On one site, I email once every two weeks, and only once a month do I promote a seasonal product. On the other site, only when I publish, which is also maybe twice a month.
Anyway, I’m wondering what you think of a “lead magnet” for getting an email address, vs. just saying “sign up if you want to hear from me.” Lead magnets can sometimes be quite effective if you choose precisely the right thing. But… it’s still kind of coercion.
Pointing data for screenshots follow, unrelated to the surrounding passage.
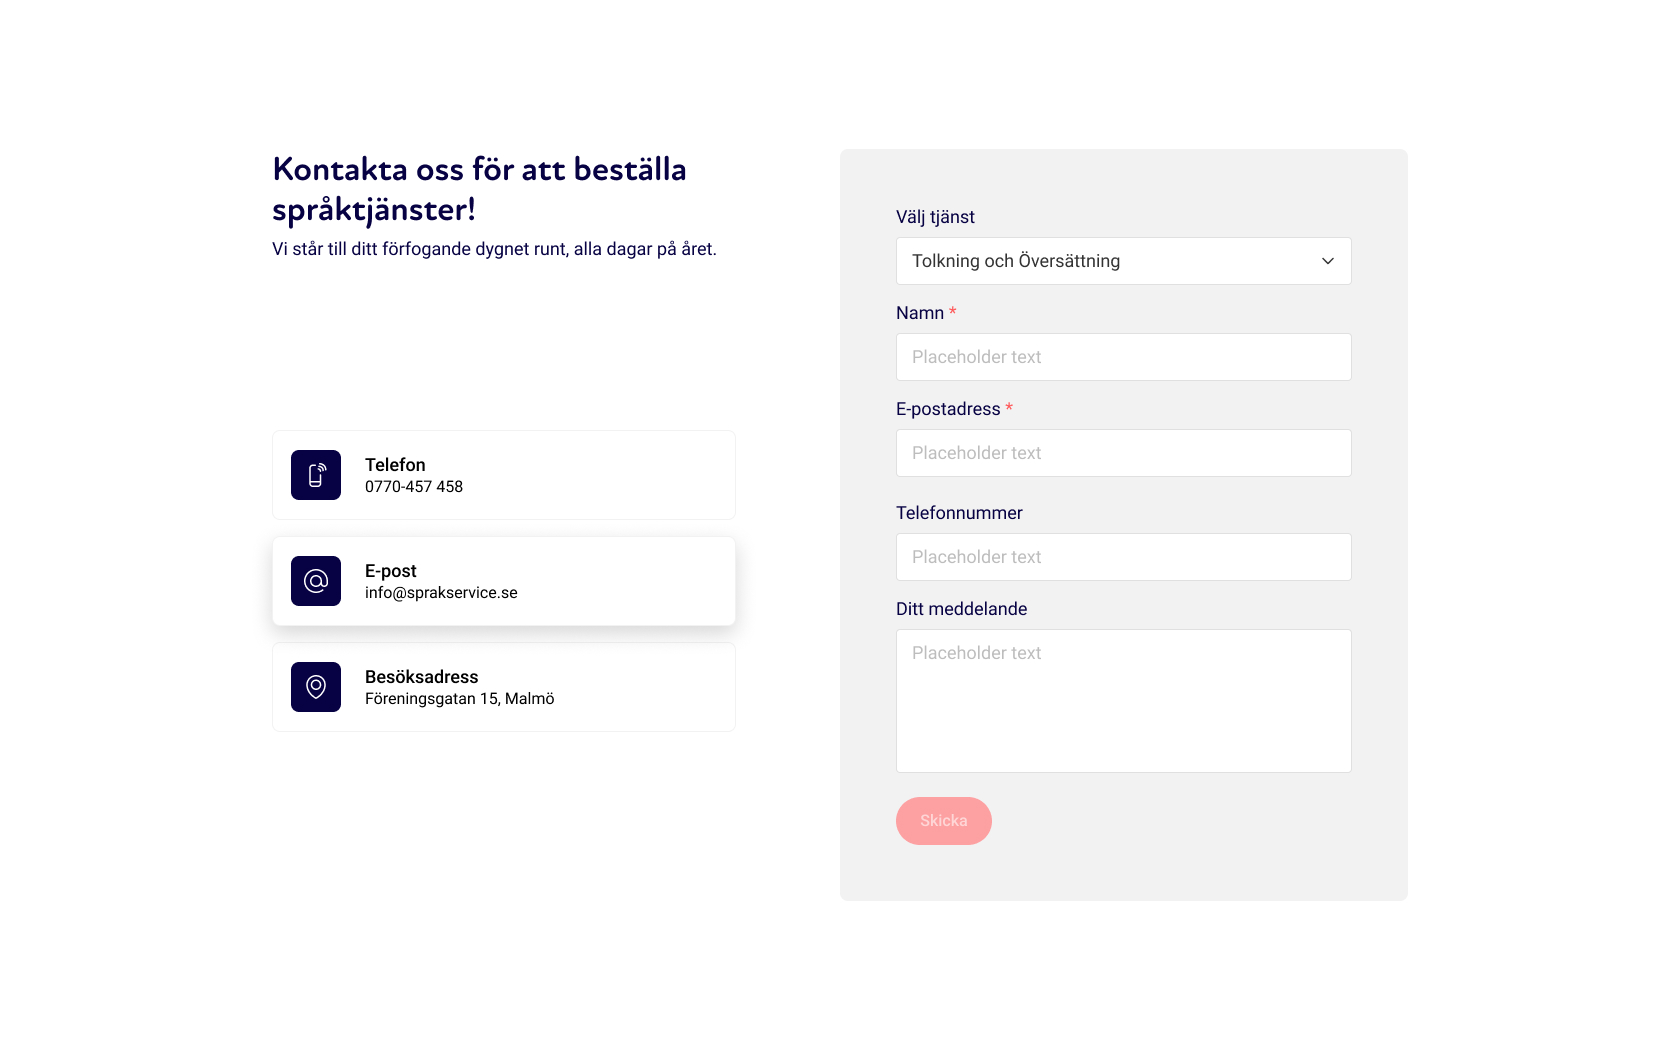Image resolution: width=1680 pixels, height=1050 pixels.
Task: Click the Föreningsgatan 15, Malmö address
Action: 460,699
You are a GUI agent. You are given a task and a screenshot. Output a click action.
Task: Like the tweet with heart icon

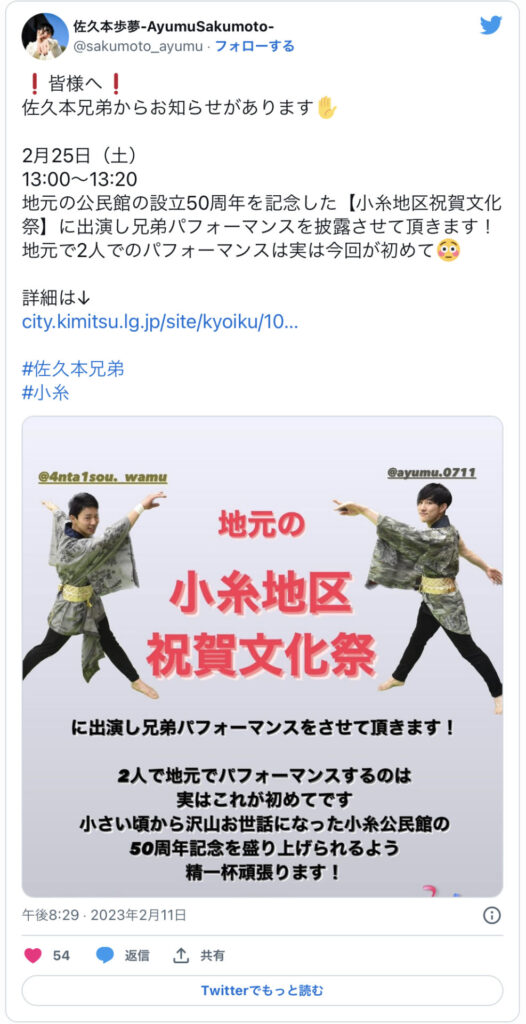(x=33, y=955)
Everyone is just trying to be noticed online, but it’s all getting out of hand.
Ryan Anderson says
Hi Scott. I’m still relatively new to the world of online business and marketing; but it seems pretty clear to me that Lead Magnets are the way to go. I mean, if you want someone to sign up, what’s better for them? Getting your help/advice (lead magnet) or not? People are generally so passive that we read stuff and move on. If we read something amazing, we *might* subscribe if it’s quick to see where the form is. But if a pop-up offers a nice freebie, it seems like the thing to do for better results. We just ignore the stuff that doesn’t interest us, or sign up based on stuff we like. And, of course, we unsubscribe if it’s all too much or no longer interesting. 🙂
David Sealey says
I think there’s an important point here about allowing customers to use the first email to declare a channel interest. Perhaps your content is better as a Facebook news feed item rather than a solous email campaign.
Ethnographic research on customer’s email preferences and usage patterns could really help with this.